19 juillet. Visite de Salvador Dali, sur une recommandation de Stefan Zweig. « Jusqu'alors, semble-t-il, j'ai tenu les surréalistes, qui apparemment m'ont choisi pour saint-patron, pour des fous intégraux. (...) Le jeune Espagnol, avec ses candides yeux de fanatique et son indéniable maîtrise technique, m'a incité à reconsidérer mon opinion. Il serait en effet très intéressant d'étudier analytiquement la genèse d'un tableau de ce genre. Du point de vue critique, on pourrait cependant toujours dire que la notion d'art se refuse à toute extension lorsque le rapport quantitatif entre le matériel inconscient et l'élaboration préconsciente ne se maintient pas dans des limites déterminées. » (A Stefan Zweig, 20 juillet 1938, C., 490).

Septembre. Installation définitive à Maresfield Gardens.

- Fondation de l’Imago Publishing Company qui assure la publication des périodiques psychanalytiques et entreprend la publication des Œuvres complètes de Freud en allemand.

1939

Février-mars. Le cancer de Freud est devenu inopérable.

Mars.
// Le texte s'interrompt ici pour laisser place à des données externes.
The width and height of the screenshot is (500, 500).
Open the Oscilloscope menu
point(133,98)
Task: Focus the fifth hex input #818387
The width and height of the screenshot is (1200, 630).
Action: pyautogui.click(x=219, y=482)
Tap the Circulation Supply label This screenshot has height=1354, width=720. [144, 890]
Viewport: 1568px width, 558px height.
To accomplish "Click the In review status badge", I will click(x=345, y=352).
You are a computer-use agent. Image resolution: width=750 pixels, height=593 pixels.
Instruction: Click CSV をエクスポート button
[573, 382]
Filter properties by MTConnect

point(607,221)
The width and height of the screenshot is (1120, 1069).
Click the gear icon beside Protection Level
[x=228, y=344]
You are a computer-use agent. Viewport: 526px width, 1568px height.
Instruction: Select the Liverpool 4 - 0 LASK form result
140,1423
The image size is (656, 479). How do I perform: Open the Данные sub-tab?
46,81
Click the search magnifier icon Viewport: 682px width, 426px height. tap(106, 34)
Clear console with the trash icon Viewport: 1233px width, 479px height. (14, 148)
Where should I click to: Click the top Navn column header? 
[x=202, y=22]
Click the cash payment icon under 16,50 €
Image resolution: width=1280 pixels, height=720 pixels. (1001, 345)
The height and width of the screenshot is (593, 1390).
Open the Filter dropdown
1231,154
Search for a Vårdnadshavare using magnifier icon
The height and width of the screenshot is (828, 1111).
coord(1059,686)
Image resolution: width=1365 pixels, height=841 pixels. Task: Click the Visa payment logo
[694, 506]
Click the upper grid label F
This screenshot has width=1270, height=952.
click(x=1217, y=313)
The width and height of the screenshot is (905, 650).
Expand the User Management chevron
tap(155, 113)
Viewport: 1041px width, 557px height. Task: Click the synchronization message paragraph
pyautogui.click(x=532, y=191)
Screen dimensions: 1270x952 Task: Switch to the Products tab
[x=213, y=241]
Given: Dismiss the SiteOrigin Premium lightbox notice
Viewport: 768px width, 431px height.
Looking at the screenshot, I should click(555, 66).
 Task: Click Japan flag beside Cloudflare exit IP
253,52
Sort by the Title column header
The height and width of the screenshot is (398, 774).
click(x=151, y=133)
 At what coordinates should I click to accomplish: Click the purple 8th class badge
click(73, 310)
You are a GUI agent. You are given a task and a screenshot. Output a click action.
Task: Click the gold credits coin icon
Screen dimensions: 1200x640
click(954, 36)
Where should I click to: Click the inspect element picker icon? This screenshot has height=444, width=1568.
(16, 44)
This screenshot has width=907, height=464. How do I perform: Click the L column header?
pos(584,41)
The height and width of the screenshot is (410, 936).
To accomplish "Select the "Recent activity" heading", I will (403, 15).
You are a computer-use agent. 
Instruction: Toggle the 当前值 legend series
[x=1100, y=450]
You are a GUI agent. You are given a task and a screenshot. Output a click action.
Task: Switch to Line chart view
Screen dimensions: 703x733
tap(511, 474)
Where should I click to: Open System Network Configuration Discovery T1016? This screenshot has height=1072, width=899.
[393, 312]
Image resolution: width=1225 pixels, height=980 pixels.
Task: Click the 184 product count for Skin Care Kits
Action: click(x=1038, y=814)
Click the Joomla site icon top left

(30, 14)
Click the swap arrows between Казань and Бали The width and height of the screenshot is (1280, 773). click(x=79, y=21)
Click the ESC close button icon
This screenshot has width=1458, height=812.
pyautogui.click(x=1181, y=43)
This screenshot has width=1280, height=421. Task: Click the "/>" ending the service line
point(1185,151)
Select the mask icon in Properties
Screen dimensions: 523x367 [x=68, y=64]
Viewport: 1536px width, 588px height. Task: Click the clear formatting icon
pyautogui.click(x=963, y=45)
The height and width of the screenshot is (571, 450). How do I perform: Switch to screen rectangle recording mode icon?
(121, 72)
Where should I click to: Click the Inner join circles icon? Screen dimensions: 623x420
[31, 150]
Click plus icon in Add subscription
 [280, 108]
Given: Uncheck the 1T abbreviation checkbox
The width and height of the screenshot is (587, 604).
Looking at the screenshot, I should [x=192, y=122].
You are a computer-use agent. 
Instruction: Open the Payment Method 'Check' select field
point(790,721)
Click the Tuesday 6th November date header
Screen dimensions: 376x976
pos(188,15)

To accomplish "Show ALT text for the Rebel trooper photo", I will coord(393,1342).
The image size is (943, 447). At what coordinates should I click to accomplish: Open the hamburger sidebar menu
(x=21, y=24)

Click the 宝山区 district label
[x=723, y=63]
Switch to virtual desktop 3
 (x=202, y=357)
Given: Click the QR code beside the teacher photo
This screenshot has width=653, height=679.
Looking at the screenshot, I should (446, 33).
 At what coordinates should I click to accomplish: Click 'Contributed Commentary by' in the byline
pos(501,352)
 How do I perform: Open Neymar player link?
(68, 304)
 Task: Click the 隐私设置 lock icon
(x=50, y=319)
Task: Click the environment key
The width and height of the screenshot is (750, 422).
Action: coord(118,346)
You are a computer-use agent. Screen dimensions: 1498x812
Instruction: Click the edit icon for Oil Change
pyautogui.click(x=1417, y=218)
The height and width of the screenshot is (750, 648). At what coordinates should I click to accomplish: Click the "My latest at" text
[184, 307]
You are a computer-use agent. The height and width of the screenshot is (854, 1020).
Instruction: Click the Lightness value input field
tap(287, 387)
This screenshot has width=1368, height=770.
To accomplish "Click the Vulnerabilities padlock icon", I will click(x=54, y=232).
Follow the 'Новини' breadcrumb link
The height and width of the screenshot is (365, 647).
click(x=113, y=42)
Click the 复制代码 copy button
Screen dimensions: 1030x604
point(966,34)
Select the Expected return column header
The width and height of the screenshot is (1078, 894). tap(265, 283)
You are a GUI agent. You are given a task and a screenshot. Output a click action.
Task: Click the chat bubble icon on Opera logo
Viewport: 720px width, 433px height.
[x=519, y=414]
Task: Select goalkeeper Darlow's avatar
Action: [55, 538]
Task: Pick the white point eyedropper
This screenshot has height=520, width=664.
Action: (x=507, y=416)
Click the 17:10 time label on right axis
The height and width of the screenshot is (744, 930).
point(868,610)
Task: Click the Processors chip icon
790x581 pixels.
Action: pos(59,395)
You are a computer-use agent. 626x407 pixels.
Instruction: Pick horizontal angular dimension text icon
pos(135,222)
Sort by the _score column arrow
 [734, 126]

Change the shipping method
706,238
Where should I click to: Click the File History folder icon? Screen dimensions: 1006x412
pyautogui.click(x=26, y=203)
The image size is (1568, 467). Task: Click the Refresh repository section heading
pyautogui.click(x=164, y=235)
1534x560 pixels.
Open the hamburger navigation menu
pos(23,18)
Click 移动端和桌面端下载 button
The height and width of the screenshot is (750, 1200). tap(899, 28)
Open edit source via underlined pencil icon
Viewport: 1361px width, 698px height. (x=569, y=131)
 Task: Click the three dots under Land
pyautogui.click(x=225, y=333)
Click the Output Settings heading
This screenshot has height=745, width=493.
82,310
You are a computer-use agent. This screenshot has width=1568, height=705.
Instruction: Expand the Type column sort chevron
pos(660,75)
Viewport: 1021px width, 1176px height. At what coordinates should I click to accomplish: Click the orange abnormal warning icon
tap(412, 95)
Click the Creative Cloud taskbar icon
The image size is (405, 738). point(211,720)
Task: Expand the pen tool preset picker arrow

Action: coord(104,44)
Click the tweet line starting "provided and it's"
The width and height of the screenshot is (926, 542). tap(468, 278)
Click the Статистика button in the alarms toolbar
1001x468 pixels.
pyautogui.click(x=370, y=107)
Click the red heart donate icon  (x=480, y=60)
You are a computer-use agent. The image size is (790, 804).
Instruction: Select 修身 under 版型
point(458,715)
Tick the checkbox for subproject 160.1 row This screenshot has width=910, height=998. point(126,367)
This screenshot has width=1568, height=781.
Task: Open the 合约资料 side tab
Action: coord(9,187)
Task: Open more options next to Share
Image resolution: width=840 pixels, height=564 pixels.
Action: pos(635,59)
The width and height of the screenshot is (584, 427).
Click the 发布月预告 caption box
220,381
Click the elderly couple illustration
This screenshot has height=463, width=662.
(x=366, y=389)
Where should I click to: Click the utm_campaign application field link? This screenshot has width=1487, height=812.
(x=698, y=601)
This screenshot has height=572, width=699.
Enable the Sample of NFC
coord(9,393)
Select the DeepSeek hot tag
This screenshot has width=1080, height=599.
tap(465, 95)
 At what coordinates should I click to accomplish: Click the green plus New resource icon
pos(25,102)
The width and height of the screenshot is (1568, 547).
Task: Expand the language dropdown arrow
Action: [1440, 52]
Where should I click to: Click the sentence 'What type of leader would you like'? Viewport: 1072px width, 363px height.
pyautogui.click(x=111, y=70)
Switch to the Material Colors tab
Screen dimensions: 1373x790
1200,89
Moïse et le monothéisme paraît en anglais. « Le Moïse n'est pas une façon indigne de prendre congé. » (A Sachs, Jones III, 276).

Juillet. Visite de Hans Sachs.

« Le lendemain, 21 septembre, tandis que j'étais à son chevet, Freud me prit la main et me dit: "Mon cher Schur, vous vous souvenez de notre première conversation. Vous m'avez promis alors de ne pas m'abandonner lorsque mon temps serait venu. Maintenant ce n'est plus qu'une torture et cela n'a plus de sens."

Je lui fis signe que je n'avais pas oublié ma promesse. Soulagé, il soupira et, gardant ma main dans la sienne, il me dit: "Je vous remercie." Puis il ajouta après un moment d'hésitation "Parlez de cela à Anna." Il n'y avait dans tout cela pas la moindre trace de sentimentalisme ou de pitié envers lui-même, rien qu'une pleine conscience de la réalité.

Selon le désir de Freud, je mis Anna au courant de notre conversation. Lorsque la souffrance redevint insupportable, je lui fis une injection sous-cutanée de deux centigrammes de morphine. Il se sentit bientôt soulagé et s'endormit d'un sommeil paisible. L'expression de souffrance avait disparu de son visage. Je répétais la dose environ douze heures plus tard. Il entra dans le coma et ne se réveilla plus. Il mourut le 23 septembre 1939 a trois heures du matin. » (Schur, 622-623).